Kantonsrat will Einzelzimmer für alle Senioren ermöglichen | Radio Central
Senioren

Kantonsrat will Einzelzimmer für alle Senioren ermöglichen

10. Juli 2023, 16:32 Uhr
Der Kantonsrat will Seniorinnen und Senioren im Alters- und Pflegeheim keine ungewollte WG zumuten. Auch wer Ergänzungsleistungen beziehe, solle Anrecht auf ein Einzelzimmer haben. (Symbolbild)
© KEYSTONE/GAETAN BALLY
Auch wer Ergänzungsleistungen bezieht, soll im Alters- oder Pflegeheim in einem Einzelzimmer leben dürfen. Erzwungene WGs soll es nicht mehr geben. Dies findet der Kantonsrat. Er hat am Montag ein entsprechendes Postulat mit 94 zu 73 Stimmen überwiesen.

Doppel- oder gar Mehrbettzimmer gibt es in Zürcher Institutionen zwar immer weniger. Wer Ergänzungsleistungen bezieht, kann aber nach wie vor Pech haben: Ein Einzelzimmer gibt es dann nur, wenn ohnehin eines frei ist. Ansonsten heisst es: in den letzten Lebensjahren ein Zimmer mit einer wildfremden Person teilen.

«Selbstverständlich sollen Menschen, die das freiwillig möchten, ein Mehrbettzimmer wählen können», sagte Christoph Fischbach (SP, Kloten), der das Postulat miteingereicht hatte. «Wir möchten aber, dass auch jene mit Ergänzungsleistungen frei wählen können.»

«Würdelos und der reichen Schweiz nicht würdig»

Dass man nach einem selbstbestimmten Leben wegen der Ergänzungsleistungen seine Privatsphäre aufgeben müsse, sei «würdelos und der reichen Schweiz nicht würdig».

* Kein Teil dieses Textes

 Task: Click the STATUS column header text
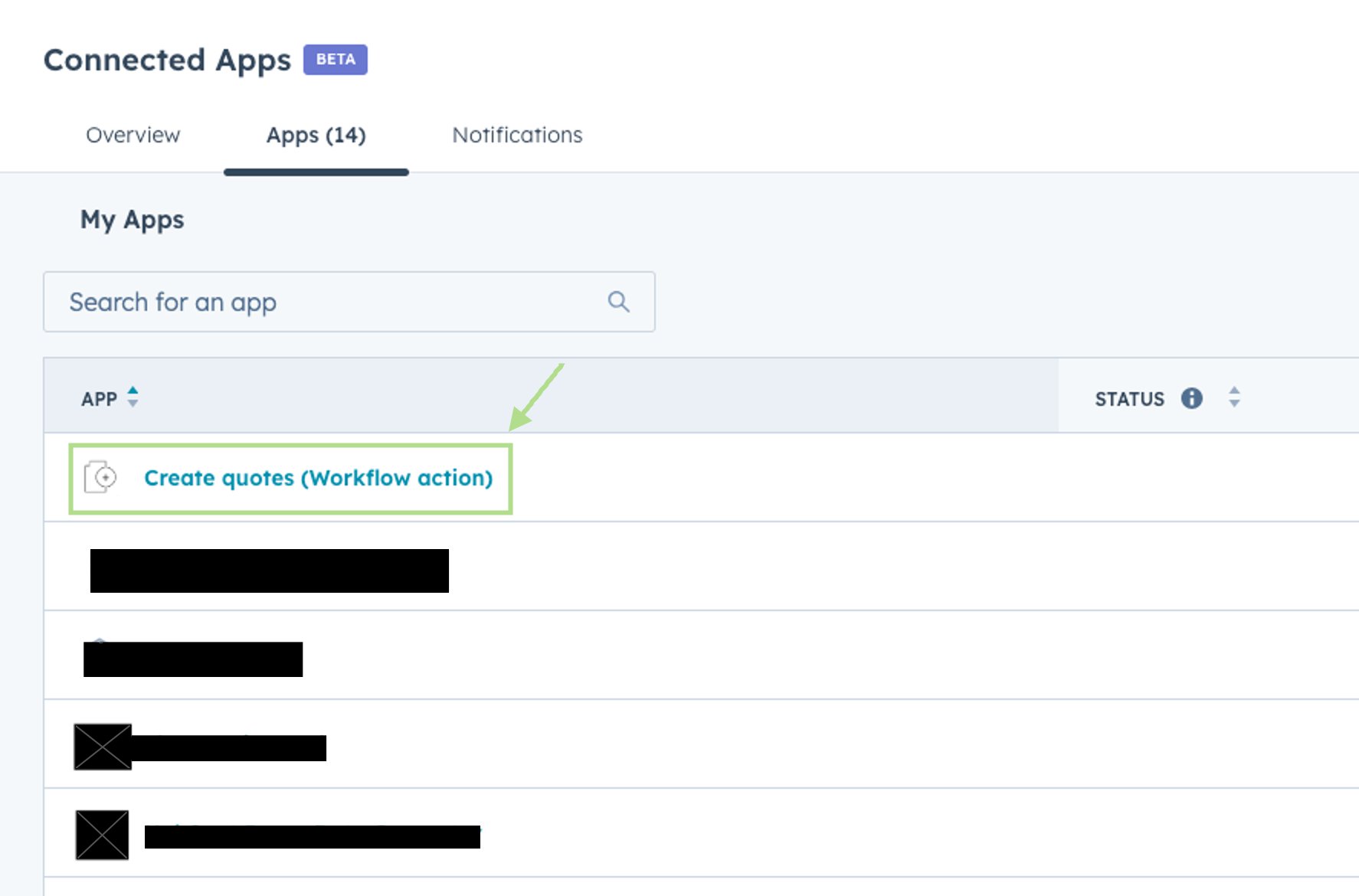click(x=1129, y=399)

Derzeit sind 60 Prozent der Heimbewohnerinnen und Heimbewohner auf Zusatzleistungen angewiesen. «Kein Wunder bei diesen Heimpreisen», sagte Michael Bänninger (EVP, Winterthur). Von einer unfreiwilligen WG sind vor allem Frauen betroffen, weil sie häufiger auf Ergänzungsleistungen angewiesen sind und bekanntlich länger leben.

Josef Widler (Mitte, Zürich), der selber Heimarzt ist, stimmte dem Vorstoss ebenfalls zu. Zweierzimmer würden oft nicht funktionieren. «Manche Bewohner sind nachts aktiv, manche nicht.» Er zeigte sich aber gleichzeitig überzeugt, dass die Zweierzimmer ohnehin eine Frage der Zeit sind. «Bis der Bericht des Regierungsrates vorliegt, wird es sowieso keine mehr geben», sagte Widler.

Der Regierungsrat, der nun einen Bericht zu dem Thema verfassen wird, zeigte sich eigentlich bereit, das Postulat ohne Diskussion entgegenzunehmen. Weil die FDP Ablehnung beantragte, landete es aber trotzdem auf der Traktandenliste.

SVP: «Einzelzimmer können auch Isolation bedeuten»

FDP-Sprecherin Linda Camenisch (Wallisellen) betonte, dass auch ihre Partei niemandem ein Leben im Zweierzimmer aufzwingen wolle. «Die Privatsphäre eines Einzelzimmers soll allen Personen zugestanden werden, egal ob Zusatzleistungsbezüger oder nicht.» Es seien aber die Heime, die dabei gefordert seien, nicht der Kanton.

Die SVP, die ebenfalls Nein stimmte, gab zu bedenken, dass Einzelzimmer auch Isolation bedeuten könnten. Es gebe viele Seniorinnen und Senioren, die in der Nacht Angst hätten, wenn sie alleine seien. Eine zweite Person könne da beruhigend wirken.

Man dürfe die Einzelzimmer deshalb nicht abschaffen. Lorenz Habicher (Zürich) betonte, dass die SVP deswegen aber «nicht herzlos oder asozial» sei. «Aber wir wägen ab.»